INSTRUCTIONS TO FOLLOW:
Report back every line of the entries that contains "computer", exactly as written.

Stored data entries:

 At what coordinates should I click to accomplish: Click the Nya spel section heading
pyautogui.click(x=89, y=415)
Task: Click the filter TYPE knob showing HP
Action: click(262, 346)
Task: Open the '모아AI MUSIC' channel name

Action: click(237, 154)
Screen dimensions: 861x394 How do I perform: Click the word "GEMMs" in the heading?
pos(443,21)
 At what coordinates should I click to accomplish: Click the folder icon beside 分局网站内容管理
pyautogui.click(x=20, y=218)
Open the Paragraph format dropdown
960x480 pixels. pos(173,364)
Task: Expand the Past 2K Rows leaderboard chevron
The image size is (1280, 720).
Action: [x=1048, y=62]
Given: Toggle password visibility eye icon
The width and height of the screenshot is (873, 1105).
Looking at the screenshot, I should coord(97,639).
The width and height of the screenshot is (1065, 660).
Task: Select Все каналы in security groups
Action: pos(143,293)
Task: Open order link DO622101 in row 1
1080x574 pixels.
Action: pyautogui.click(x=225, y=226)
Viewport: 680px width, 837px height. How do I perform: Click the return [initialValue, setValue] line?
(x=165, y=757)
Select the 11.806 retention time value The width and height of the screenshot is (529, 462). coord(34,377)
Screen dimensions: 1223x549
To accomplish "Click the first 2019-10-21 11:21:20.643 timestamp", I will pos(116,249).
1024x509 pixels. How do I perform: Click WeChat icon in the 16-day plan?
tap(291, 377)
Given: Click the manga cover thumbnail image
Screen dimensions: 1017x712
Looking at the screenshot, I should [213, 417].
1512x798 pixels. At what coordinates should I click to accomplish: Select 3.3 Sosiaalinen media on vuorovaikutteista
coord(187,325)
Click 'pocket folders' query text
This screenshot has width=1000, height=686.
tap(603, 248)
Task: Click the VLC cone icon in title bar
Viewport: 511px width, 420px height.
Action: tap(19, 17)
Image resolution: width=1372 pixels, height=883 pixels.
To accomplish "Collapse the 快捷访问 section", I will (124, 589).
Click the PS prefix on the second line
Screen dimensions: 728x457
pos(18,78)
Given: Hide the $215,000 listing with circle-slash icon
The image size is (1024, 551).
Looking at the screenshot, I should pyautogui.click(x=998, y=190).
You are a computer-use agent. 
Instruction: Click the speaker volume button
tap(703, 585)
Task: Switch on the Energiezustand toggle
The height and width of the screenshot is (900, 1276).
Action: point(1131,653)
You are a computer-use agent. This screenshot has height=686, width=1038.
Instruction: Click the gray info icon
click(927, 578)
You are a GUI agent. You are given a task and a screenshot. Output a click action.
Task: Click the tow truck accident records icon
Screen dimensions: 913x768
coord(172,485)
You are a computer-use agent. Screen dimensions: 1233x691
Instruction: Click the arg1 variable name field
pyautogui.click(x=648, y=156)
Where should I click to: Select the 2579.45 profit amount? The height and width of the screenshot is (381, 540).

SOLUTION:
You are a computer-use agent. 
You are a computer-use agent. This screenshot has height=686, width=1038.
You are a computer-use agent. Screen dimensions: 1233x691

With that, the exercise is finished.